(Saved entries)
^^^^

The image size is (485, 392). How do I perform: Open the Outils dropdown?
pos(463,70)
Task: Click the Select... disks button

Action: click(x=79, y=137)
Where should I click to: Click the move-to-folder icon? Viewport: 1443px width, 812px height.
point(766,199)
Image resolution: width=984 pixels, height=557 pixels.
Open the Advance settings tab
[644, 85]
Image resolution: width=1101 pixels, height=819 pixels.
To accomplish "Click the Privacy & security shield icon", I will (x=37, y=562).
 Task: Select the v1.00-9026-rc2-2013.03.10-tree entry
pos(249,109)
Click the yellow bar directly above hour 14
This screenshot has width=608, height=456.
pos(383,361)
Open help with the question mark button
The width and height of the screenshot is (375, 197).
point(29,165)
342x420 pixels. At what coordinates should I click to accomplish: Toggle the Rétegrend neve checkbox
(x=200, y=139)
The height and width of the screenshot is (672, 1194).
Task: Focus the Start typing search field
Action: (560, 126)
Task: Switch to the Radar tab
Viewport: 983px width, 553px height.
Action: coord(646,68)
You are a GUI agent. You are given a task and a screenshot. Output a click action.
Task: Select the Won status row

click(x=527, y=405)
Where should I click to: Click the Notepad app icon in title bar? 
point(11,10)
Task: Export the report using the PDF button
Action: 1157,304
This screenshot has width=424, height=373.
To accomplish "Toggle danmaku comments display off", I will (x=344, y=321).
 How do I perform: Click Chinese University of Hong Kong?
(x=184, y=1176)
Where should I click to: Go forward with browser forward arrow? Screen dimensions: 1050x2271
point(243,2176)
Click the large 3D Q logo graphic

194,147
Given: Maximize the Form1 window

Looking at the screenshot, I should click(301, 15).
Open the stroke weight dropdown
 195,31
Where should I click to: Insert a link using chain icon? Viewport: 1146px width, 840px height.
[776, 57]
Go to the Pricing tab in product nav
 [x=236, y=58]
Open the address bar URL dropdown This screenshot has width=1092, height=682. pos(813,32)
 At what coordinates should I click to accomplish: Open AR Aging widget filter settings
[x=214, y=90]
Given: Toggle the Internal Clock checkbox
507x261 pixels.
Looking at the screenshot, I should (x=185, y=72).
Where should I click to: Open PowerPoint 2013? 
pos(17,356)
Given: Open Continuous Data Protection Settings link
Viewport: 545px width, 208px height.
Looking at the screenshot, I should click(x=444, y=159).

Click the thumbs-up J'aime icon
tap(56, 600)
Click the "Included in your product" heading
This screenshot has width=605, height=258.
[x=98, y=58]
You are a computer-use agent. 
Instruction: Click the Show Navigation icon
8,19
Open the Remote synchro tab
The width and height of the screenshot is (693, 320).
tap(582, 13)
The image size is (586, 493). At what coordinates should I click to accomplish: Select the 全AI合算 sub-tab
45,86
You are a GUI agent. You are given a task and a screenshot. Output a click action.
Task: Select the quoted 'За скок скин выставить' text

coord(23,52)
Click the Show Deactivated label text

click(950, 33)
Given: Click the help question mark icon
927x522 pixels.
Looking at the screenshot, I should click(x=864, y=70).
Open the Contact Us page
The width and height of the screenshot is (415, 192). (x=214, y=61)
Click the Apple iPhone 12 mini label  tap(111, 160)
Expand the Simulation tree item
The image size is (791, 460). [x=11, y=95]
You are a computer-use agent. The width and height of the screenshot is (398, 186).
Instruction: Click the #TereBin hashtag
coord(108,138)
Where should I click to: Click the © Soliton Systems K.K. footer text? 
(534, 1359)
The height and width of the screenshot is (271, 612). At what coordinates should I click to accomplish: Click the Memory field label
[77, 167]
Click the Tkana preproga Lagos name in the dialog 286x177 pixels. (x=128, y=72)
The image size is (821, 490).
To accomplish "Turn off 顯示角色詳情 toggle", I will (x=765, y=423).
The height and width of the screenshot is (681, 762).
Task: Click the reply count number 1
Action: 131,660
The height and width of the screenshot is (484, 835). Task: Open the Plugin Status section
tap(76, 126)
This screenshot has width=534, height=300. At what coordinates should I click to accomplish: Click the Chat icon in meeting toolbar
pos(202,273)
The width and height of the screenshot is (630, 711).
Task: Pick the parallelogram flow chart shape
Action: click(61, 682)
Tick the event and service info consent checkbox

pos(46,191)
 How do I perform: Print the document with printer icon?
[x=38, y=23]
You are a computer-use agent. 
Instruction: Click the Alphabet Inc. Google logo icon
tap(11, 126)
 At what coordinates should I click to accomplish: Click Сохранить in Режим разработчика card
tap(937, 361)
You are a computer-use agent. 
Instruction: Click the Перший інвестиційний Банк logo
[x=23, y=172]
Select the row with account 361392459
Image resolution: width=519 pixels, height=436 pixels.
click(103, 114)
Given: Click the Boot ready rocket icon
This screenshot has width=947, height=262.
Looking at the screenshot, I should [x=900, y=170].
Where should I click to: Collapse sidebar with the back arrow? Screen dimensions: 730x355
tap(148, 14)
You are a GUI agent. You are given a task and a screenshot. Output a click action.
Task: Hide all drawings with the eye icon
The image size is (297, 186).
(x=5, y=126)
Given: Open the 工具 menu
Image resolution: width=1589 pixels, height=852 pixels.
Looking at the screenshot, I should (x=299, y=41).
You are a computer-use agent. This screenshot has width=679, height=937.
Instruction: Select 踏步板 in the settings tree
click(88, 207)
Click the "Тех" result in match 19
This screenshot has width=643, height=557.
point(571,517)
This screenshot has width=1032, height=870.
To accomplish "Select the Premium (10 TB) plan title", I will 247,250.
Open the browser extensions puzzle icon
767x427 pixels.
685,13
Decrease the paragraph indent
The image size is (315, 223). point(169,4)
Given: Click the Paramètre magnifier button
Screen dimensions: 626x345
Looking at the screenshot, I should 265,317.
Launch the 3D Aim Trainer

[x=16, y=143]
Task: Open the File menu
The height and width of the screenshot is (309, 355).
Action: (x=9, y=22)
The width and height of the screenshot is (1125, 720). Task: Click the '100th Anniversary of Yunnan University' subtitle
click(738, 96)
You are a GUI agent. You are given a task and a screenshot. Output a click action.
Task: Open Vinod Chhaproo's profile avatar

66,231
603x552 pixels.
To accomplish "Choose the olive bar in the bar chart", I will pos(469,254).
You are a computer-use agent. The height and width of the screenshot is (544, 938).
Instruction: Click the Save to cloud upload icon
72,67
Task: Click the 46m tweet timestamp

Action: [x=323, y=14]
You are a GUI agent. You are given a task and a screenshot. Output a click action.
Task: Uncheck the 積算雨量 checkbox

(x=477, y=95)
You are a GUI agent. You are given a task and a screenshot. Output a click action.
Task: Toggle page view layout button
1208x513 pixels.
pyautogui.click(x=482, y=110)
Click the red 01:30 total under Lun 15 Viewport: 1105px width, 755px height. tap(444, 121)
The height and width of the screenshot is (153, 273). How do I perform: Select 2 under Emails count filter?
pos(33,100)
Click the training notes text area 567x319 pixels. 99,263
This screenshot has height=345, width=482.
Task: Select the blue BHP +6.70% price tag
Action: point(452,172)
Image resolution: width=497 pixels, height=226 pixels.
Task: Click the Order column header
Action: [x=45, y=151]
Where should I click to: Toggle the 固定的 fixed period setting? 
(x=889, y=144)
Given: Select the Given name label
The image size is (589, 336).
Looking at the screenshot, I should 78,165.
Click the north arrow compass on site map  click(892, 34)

^^^^

Prompt ->
Reproduce all the data exactly. Include every line.

Output of the exercise ->
The image size is (485, 392). How do I perform: Open the Outils dropdown?
pos(463,70)
Task: Click the Select... disks button

Action: click(x=79, y=137)
Where should I click to: Click the move-to-folder icon? Viewport: 1443px width, 812px height.
point(766,199)
Image resolution: width=984 pixels, height=557 pixels.
Open the Advance settings tab
[644, 85]
Image resolution: width=1101 pixels, height=819 pixels.
To accomplish "Click the Privacy & security shield icon", I will (x=37, y=562).
 Task: Select the v1.00-9026-rc2-2013.03.10-tree entry
pos(249,109)
Click the yellow bar directly above hour 14
This screenshot has width=608, height=456.
pos(383,361)
Open help with the question mark button
The width and height of the screenshot is (375, 197).
point(29,165)
342x420 pixels. At what coordinates should I click to accomplish: Toggle the Rétegrend neve checkbox
(x=200, y=139)
The height and width of the screenshot is (672, 1194).
Task: Focus the Start typing search field
Action: (560, 126)
Task: Switch to the Radar tab
Viewport: 983px width, 553px height.
Action: coord(646,68)
You are a GUI agent. You are given a task and a screenshot. Output a click action.
Task: Select the Won status row

click(x=527, y=405)
Where should I click to: Click the Notepad app icon in title bar? 
point(11,10)
Task: Export the report using the PDF button
Action: 1157,304
This screenshot has width=424, height=373.
To accomplish "Toggle danmaku comments display off", I will (x=344, y=321).
 How do I perform: Click Chinese University of Hong Kong?
(x=184, y=1176)
Where should I click to: Go forward with browser forward arrow? Screen dimensions: 1050x2271
point(243,2176)
Click the large 3D Q logo graphic

194,147
Given: Maximize the Form1 window

Looking at the screenshot, I should click(301, 15).
Open the stroke weight dropdown
 195,31
Where should I click to: Insert a link using chain icon? Viewport: 1146px width, 840px height.
[776, 57]
Go to the Pricing tab in product nav
 [x=236, y=58]
Open the address bar URL dropdown This screenshot has width=1092, height=682. pos(813,32)
 At what coordinates should I click to accomplish: Open AR Aging widget filter settings
[x=214, y=90]
Given: Toggle the Internal Clock checkbox
507x261 pixels.
Looking at the screenshot, I should (x=185, y=72).
Where should I click to: Open PowerPoint 2013? 
pos(17,356)
Given: Open Continuous Data Protection Settings link
Viewport: 545px width, 208px height.
Looking at the screenshot, I should click(x=444, y=159).

Click the thumbs-up J'aime icon
tap(56, 600)
Click the "Included in your product" heading
This screenshot has width=605, height=258.
[x=98, y=58]
You are a computer-use agent. 
Instruction: Click the Show Navigation icon
8,19
Open the Remote synchro tab
The width and height of the screenshot is (693, 320).
tap(582, 13)
The image size is (586, 493). At what coordinates should I click to accomplish: Select the 全AI合算 sub-tab
45,86
You are a GUI agent. You are given a task and a screenshot. Output a click action.
Task: Select the quoted 'За скок скин выставить' text

coord(23,52)
Click the Show Deactivated label text

click(950, 33)
Given: Click the help question mark icon
927x522 pixels.
Looking at the screenshot, I should click(x=864, y=70).
Open the Contact Us page
The width and height of the screenshot is (415, 192). (x=214, y=61)
Click the Apple iPhone 12 mini label  tap(111, 160)
Expand the Simulation tree item
The image size is (791, 460). [x=11, y=95]
You are a computer-use agent. The width and height of the screenshot is (398, 186).
Instruction: Click the #TereBin hashtag
coord(108,138)
Where should I click to: Click the © Soliton Systems K.K. footer text? 
(534, 1359)
The height and width of the screenshot is (271, 612). At what coordinates should I click to accomplish: Click the Memory field label
[77, 167]
Click the Tkana preproga Lagos name in the dialog 286x177 pixels. (x=128, y=72)
The image size is (821, 490).
To accomplish "Turn off 顯示角色詳情 toggle", I will (x=765, y=423).
The height and width of the screenshot is (681, 762).
Task: Click the reply count number 1
Action: 131,660
The height and width of the screenshot is (484, 835). Task: Open the Plugin Status section
tap(76, 126)
This screenshot has width=534, height=300. At what coordinates should I click to accomplish: Click the Chat icon in meeting toolbar
pos(202,273)
The width and height of the screenshot is (630, 711).
Task: Pick the parallelogram flow chart shape
Action: click(61, 682)
Tick the event and service info consent checkbox

pos(46,191)
 How do I perform: Print the document with printer icon?
[x=38, y=23]
You are a computer-use agent. 
Instruction: Click the Alphabet Inc. Google logo icon
tap(11, 126)
 At what coordinates should I click to accomplish: Click Сохранить in Режим разработчика card
tap(937, 361)
You are a computer-use agent. 
Instruction: Click the Перший інвестиційний Банк logo
[x=23, y=172]
Select the row with account 361392459
Image resolution: width=519 pixels, height=436 pixels.
click(103, 114)
Given: Click the Boot ready rocket icon
This screenshot has width=947, height=262.
Looking at the screenshot, I should [x=900, y=170].
Where should I click to: Collapse sidebar with the back arrow? Screen dimensions: 730x355
tap(148, 14)
You are a GUI agent. You are given a task and a screenshot. Output a click action.
Task: Hide all drawings with the eye icon
The image size is (297, 186).
(x=5, y=126)
Given: Open the 工具 menu
Image resolution: width=1589 pixels, height=852 pixels.
Looking at the screenshot, I should (x=299, y=41).
You are a computer-use agent. This screenshot has width=679, height=937.
Instruction: Select 踏步板 in the settings tree
click(88, 207)
Click the "Тех" result in match 19
This screenshot has width=643, height=557.
point(571,517)
This screenshot has width=1032, height=870.
To accomplish "Select the Premium (10 TB) plan title", I will 247,250.
Open the browser extensions puzzle icon
767x427 pixels.
685,13
Decrease the paragraph indent
The image size is (315, 223). point(169,4)
Given: Click the Paramètre magnifier button
Screen dimensions: 626x345
Looking at the screenshot, I should 265,317.
Launch the 3D Aim Trainer

[x=16, y=143]
Task: Open the File menu
The height and width of the screenshot is (309, 355).
Action: (x=9, y=22)
The width and height of the screenshot is (1125, 720). Task: Click the '100th Anniversary of Yunnan University' subtitle
click(738, 96)
You are a GUI agent. You are given a task and a screenshot. Output a click action.
Task: Open Vinod Chhaproo's profile avatar

66,231
603x552 pixels.
To accomplish "Choose the olive bar in the bar chart", I will pos(469,254).
You are a computer-use agent. The height and width of the screenshot is (544, 938).
Instruction: Click the Save to cloud upload icon
72,67
Task: Click the 46m tweet timestamp

Action: [x=323, y=14]
You are a GUI agent. You are given a task and a screenshot. Output a click action.
Task: Uncheck the 積算雨量 checkbox

(x=477, y=95)
You are a GUI agent. You are given a task and a screenshot. Output a click action.
Task: Toggle page view layout button
1208x513 pixels.
pyautogui.click(x=482, y=110)
Click the red 01:30 total under Lun 15 Viewport: 1105px width, 755px height. tap(444, 121)
The height and width of the screenshot is (153, 273). How do I perform: Select 2 under Emails count filter?
pos(33,100)
Click the training notes text area 567x319 pixels. 99,263
This screenshot has height=345, width=482.
Task: Select the blue BHP +6.70% price tag
Action: point(452,172)
Image resolution: width=497 pixels, height=226 pixels.
Task: Click the Order column header
Action: [x=45, y=151]
Where should I click to: Toggle the 固定的 fixed period setting? 
(x=889, y=144)
Given: Select the Given name label
The image size is (589, 336).
Looking at the screenshot, I should 78,165.
Click the north arrow compass on site map  click(892, 34)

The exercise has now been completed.